Goal of the exercise ▸ Images do not belong in the copy. Set down all the entries exactly.

Data provided ▸

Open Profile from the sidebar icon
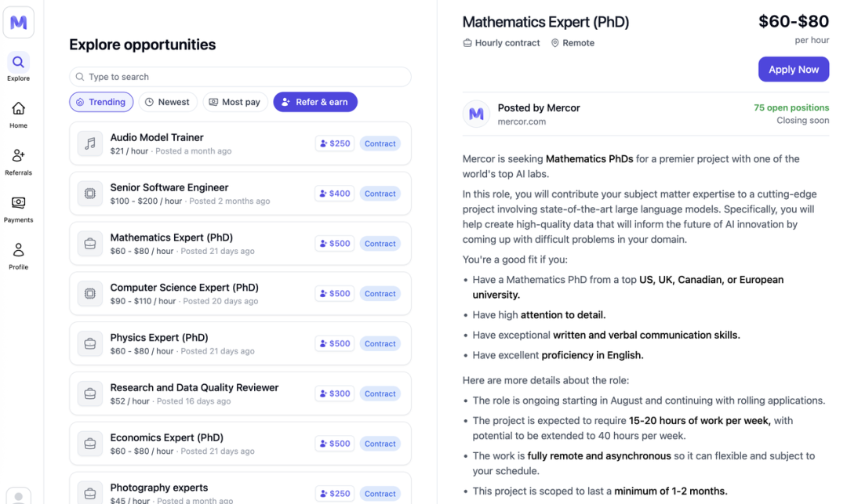 [x=18, y=250]
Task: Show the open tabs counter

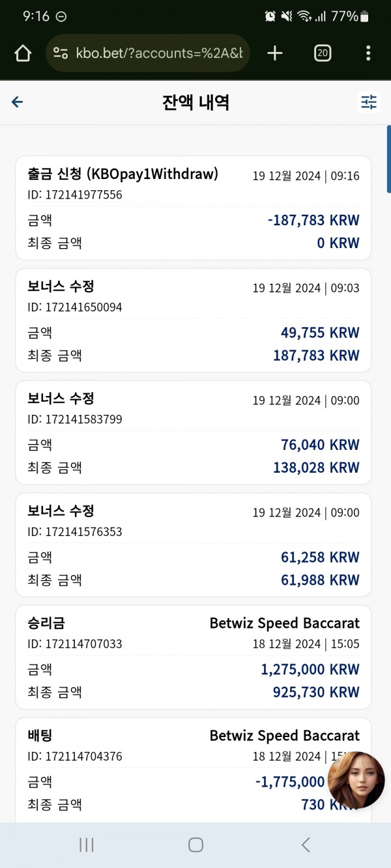Action: tap(322, 53)
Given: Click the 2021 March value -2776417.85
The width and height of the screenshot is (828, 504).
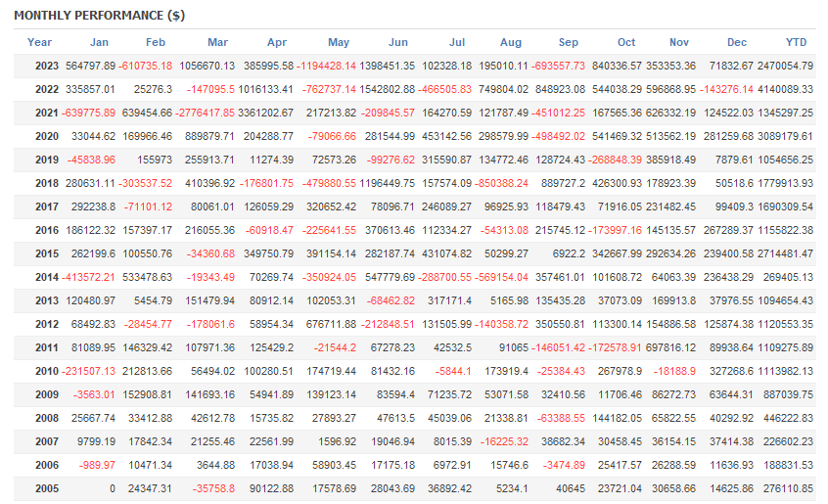Looking at the screenshot, I should (x=205, y=113).
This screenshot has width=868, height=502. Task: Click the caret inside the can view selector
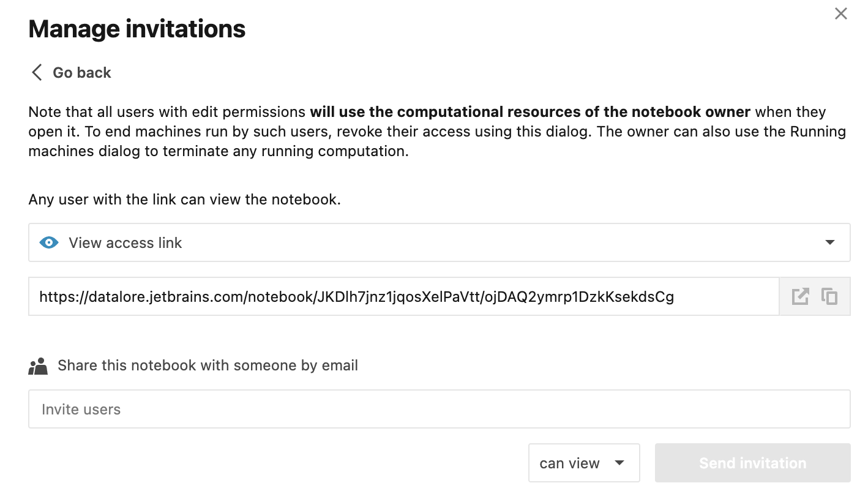pyautogui.click(x=619, y=463)
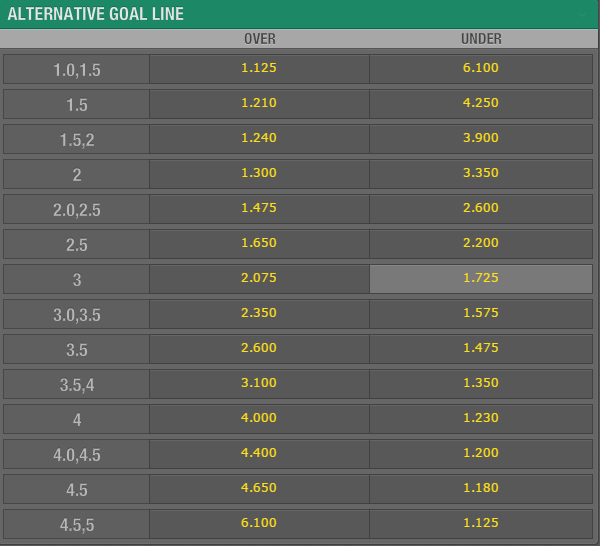Choose Over 3.5,4 at 3.100
Image resolution: width=600 pixels, height=546 pixels.
pos(259,384)
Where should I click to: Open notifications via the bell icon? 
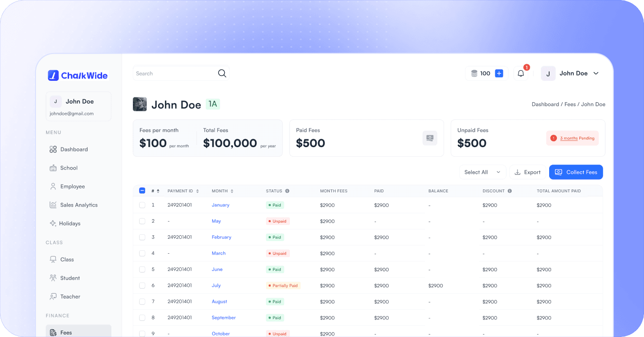pos(521,74)
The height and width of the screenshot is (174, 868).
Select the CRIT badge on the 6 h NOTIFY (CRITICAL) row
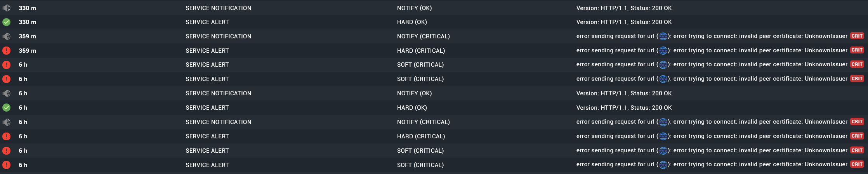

Output ▸
Open Profile from the sidebar icon
 [x=18, y=250]
Task: Show the open tabs counter

Action: tap(322, 53)
Given: Click the 2021 March value -2776417.85
The width and height of the screenshot is (828, 504).
Looking at the screenshot, I should (x=205, y=113).
This screenshot has width=868, height=502. Task: Click the caret inside the can view selector
pyautogui.click(x=619, y=463)
Choose Over 3.5,4 at 3.100
Image resolution: width=600 pixels, height=546 pixels.
pos(259,384)
Where should I click to: Open notifications via the bell icon? 
pos(521,74)
The height and width of the screenshot is (174, 868).
Select the CRIT badge on the 6 h NOTIFY (CRITICAL) row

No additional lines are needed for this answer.